## WORK TASK
For the records below, give the number of lines containing the word "every" and no other text.

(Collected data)
::::::::

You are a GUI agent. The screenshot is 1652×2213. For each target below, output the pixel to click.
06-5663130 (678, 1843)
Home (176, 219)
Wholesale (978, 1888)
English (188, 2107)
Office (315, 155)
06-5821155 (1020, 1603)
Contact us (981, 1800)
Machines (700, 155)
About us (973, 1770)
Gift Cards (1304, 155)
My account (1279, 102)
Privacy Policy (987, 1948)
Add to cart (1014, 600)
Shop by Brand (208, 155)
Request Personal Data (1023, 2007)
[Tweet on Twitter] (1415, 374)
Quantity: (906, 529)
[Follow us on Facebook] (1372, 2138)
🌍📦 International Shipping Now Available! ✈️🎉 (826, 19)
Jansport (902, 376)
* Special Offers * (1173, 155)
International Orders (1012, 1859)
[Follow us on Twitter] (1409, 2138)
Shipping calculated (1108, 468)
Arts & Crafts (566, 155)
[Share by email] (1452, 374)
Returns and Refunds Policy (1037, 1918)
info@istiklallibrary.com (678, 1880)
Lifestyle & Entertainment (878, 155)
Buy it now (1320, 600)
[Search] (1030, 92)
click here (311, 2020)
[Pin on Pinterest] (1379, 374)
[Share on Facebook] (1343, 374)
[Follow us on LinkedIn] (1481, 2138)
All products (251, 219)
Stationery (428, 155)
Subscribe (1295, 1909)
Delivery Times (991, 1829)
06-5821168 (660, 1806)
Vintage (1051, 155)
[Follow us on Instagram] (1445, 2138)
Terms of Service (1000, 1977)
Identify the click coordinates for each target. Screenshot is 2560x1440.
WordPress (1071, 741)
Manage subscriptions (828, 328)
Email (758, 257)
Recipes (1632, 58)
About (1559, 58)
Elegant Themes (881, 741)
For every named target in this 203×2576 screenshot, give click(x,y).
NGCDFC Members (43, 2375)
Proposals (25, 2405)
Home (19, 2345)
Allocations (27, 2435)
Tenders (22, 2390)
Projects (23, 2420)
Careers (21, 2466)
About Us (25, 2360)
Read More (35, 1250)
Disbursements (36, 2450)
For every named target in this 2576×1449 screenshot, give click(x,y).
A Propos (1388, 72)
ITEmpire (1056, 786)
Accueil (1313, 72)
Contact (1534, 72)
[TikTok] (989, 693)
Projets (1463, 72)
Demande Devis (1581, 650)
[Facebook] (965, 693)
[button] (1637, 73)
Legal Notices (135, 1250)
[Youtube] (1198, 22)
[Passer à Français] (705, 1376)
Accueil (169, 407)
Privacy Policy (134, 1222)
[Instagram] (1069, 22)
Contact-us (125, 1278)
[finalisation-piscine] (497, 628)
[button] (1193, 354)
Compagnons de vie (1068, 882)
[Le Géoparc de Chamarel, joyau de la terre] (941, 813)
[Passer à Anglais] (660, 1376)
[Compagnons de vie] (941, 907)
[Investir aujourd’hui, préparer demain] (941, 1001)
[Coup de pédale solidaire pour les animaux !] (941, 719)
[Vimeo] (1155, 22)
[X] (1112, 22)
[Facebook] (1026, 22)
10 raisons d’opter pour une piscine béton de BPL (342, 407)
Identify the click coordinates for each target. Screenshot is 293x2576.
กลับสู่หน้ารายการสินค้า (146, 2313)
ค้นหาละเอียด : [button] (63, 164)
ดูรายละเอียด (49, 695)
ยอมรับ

::::::::

## RESULT OF THIS TASK
2